One of the world's most important pollinators may have an even more remarkable skill than scientists once realized: A team led by the University of Tennessee, Knoxville, has found that nearly 90% of the bee species it tested appear to be magnetic.

The discovery, recently published in Science Advances, is notable not only because it reveals a hidden trait in bees, but also because it could eventually help researchers better protect the insects that support food systems, home gardens, and wild ecosystems.

The work started when UT researchers Anne Murray, a research assistant professor in ecology and evolutionary biology, and Dustin Gilbert, an associate professor of materials science and engineering, began comparing notes across their different specialties. 

According to a report discussing the study's findings on Phys.org, Murray knew that honeybees had been shown decades ago to sense Earth's magnetic field. Gilbert studies magnetism and nanotechnology. Together, they decided to take a much broader look.

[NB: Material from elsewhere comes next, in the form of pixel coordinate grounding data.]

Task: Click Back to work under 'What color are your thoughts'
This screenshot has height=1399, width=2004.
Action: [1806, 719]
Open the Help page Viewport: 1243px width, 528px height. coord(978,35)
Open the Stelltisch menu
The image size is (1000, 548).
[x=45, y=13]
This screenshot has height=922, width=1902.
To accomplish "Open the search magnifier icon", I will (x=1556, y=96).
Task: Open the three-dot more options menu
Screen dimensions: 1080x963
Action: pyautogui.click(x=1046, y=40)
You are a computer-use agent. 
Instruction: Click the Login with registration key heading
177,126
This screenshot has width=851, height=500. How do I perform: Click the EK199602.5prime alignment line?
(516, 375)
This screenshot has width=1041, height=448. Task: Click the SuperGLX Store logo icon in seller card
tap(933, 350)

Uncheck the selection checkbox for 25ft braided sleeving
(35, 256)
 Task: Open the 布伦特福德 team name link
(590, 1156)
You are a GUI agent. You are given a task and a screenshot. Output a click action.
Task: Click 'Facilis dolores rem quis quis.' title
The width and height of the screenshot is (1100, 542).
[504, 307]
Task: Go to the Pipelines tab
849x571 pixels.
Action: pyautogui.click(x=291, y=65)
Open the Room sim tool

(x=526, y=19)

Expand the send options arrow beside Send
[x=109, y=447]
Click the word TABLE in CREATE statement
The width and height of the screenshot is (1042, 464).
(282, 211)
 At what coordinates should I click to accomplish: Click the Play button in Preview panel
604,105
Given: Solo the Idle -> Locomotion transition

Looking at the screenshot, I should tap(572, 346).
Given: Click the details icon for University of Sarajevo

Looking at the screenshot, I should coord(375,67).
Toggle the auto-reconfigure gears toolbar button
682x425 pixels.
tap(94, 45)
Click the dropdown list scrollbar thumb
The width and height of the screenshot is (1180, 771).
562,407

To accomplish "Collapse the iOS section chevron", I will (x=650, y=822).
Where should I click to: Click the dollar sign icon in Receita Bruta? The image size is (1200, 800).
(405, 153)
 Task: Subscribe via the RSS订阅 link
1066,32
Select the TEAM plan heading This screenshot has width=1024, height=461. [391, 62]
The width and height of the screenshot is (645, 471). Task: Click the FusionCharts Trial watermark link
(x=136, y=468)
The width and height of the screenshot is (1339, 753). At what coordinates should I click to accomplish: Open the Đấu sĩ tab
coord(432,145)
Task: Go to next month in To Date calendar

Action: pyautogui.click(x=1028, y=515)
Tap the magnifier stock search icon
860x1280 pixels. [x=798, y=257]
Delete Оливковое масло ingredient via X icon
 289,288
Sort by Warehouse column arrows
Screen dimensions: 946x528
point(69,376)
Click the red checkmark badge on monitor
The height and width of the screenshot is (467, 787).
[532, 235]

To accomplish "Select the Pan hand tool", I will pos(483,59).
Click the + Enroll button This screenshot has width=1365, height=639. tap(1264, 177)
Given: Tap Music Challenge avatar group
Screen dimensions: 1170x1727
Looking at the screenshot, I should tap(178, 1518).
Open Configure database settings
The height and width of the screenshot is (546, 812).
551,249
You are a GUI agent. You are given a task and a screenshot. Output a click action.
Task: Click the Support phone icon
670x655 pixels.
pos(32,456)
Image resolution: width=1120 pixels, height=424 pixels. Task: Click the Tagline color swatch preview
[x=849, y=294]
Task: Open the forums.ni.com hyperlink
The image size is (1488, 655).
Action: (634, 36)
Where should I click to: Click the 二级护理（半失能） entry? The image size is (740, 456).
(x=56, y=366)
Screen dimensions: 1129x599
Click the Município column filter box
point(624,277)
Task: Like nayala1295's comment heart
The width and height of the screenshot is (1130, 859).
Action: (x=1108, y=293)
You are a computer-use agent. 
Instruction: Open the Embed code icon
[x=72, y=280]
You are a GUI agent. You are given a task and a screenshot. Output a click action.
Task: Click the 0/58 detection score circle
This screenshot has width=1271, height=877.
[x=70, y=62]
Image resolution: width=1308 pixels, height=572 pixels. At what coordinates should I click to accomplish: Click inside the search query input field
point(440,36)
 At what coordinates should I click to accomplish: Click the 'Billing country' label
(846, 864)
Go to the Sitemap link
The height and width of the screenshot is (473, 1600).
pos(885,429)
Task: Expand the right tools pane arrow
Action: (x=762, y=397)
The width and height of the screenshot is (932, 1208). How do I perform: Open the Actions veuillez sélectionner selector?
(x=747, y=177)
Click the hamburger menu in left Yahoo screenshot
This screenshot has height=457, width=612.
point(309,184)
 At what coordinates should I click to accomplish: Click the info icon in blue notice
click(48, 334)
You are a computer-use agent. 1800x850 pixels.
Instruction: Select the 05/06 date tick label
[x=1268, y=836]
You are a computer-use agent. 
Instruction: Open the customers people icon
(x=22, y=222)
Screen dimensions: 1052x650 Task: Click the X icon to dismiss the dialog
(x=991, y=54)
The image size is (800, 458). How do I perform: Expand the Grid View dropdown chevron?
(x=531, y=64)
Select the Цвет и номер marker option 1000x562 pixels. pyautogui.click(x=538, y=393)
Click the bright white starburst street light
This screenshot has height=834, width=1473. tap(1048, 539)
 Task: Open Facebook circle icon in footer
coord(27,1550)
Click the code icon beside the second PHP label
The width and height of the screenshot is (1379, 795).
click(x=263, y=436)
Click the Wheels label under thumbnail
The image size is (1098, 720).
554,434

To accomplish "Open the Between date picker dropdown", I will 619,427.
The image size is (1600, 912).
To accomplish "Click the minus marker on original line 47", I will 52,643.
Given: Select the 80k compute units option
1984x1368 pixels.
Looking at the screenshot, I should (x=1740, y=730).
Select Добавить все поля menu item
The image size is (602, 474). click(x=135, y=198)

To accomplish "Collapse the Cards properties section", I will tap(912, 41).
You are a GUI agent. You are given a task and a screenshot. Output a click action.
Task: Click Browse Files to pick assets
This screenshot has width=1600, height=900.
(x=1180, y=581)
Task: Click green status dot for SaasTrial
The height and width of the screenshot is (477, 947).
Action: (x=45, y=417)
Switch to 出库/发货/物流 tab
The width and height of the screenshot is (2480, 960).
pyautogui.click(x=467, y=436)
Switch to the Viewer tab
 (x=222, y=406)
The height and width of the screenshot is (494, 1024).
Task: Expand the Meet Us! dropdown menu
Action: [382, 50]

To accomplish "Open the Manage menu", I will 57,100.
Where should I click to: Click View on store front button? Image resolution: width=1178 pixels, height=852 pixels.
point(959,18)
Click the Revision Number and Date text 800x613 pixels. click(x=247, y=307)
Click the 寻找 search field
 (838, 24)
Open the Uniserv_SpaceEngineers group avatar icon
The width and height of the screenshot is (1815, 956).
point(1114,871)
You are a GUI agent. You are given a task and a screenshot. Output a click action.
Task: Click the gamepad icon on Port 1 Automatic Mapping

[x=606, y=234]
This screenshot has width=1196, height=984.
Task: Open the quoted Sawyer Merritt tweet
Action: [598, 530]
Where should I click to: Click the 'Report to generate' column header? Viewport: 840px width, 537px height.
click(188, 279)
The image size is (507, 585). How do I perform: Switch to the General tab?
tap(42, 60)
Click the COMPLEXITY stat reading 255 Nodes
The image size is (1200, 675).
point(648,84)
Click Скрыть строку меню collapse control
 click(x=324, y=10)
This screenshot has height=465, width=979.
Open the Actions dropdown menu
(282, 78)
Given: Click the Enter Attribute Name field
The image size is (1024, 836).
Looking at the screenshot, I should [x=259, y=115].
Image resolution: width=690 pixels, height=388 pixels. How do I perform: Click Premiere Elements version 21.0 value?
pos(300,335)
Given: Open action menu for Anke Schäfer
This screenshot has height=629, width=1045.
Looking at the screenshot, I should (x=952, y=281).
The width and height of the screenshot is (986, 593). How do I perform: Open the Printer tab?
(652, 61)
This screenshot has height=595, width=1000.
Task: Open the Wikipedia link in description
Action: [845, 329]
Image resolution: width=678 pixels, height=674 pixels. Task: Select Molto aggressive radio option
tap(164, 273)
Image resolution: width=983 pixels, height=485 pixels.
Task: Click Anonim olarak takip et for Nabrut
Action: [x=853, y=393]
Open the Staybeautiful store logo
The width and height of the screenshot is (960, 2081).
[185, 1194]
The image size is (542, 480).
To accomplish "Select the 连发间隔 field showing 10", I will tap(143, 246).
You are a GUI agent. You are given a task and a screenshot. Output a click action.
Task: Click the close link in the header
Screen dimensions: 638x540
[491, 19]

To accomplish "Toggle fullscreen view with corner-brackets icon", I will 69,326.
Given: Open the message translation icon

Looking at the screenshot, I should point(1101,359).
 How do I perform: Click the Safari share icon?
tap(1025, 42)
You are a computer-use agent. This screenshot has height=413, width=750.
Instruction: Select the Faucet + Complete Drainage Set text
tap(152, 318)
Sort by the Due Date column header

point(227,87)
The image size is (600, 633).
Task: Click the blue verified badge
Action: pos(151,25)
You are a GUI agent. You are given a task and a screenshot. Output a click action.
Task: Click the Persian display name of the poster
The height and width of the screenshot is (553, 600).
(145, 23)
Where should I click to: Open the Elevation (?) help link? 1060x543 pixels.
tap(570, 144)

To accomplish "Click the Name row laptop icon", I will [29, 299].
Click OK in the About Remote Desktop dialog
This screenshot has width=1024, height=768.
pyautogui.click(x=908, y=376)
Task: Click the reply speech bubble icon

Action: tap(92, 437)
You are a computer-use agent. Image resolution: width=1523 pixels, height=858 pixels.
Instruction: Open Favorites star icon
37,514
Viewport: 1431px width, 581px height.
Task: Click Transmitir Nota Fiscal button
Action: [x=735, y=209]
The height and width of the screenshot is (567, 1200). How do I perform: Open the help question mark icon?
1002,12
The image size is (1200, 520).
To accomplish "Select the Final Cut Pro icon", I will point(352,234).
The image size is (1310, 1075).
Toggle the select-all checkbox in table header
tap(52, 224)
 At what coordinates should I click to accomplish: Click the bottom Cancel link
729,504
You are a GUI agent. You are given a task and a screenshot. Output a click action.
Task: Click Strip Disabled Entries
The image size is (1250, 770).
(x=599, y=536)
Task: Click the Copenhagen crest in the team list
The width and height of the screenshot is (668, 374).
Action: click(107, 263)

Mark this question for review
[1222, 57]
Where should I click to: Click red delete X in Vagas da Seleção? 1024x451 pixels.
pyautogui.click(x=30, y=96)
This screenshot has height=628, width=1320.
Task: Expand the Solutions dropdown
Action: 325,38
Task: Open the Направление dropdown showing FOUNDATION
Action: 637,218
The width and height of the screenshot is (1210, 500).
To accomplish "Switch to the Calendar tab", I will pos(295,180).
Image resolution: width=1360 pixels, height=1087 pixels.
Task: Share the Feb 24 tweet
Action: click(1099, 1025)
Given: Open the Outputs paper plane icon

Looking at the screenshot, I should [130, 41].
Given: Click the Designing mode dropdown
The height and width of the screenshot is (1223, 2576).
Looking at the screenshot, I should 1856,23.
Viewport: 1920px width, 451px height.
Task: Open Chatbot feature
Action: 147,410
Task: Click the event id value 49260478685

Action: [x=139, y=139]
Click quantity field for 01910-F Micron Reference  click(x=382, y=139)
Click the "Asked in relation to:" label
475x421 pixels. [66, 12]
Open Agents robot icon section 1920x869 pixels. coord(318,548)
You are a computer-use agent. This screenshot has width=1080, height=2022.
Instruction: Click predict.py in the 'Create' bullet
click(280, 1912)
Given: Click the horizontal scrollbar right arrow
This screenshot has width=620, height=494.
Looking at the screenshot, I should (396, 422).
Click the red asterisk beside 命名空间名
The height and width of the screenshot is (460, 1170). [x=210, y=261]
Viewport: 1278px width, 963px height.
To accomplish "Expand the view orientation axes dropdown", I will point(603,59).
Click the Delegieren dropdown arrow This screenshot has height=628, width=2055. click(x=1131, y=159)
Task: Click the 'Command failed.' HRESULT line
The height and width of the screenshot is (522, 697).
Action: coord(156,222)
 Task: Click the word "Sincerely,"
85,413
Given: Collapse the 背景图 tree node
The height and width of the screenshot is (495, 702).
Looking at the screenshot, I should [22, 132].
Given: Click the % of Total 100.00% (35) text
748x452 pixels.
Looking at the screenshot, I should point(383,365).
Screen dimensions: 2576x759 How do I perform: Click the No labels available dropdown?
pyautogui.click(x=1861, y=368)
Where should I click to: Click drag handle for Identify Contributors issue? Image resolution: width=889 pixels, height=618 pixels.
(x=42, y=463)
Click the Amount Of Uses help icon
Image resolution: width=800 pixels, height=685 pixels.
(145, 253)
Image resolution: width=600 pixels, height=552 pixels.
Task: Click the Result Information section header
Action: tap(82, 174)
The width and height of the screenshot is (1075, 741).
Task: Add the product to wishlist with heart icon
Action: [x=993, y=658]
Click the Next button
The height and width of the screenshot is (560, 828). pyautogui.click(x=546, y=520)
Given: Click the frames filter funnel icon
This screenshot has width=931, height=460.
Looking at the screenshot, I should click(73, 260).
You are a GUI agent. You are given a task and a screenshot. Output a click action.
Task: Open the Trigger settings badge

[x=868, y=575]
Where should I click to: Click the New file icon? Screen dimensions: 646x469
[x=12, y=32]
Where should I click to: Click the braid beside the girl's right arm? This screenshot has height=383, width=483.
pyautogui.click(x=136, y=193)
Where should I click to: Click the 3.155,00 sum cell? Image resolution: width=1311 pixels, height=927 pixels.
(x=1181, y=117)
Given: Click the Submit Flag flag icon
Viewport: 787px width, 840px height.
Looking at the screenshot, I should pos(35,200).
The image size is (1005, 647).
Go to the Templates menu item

At the time, only five bee species had ever been identified as having that ability. Over the next six years, Murray, Gilbert, and fellow UT researcher Laura Russo tested more than 120 bee species from around the world. Their conclusion was that magnetism is far more common in bees than previously understood.

That matters because bees do essential work in nature. They pollinate crops, backyard gardens, and native plants, helping keep ecosystems healthy. 

A better understanding of how bees navigate, forage, and return home could help scientists develop stronger conservation strategies at a time when many pollinator populations face pressure from habitat loss, pesticides, and climate-related disruption.

Researchers call this ability "magnetoreception," or the capacity to detect Earth's magnetic field. In many animals, it is linked to navigation. 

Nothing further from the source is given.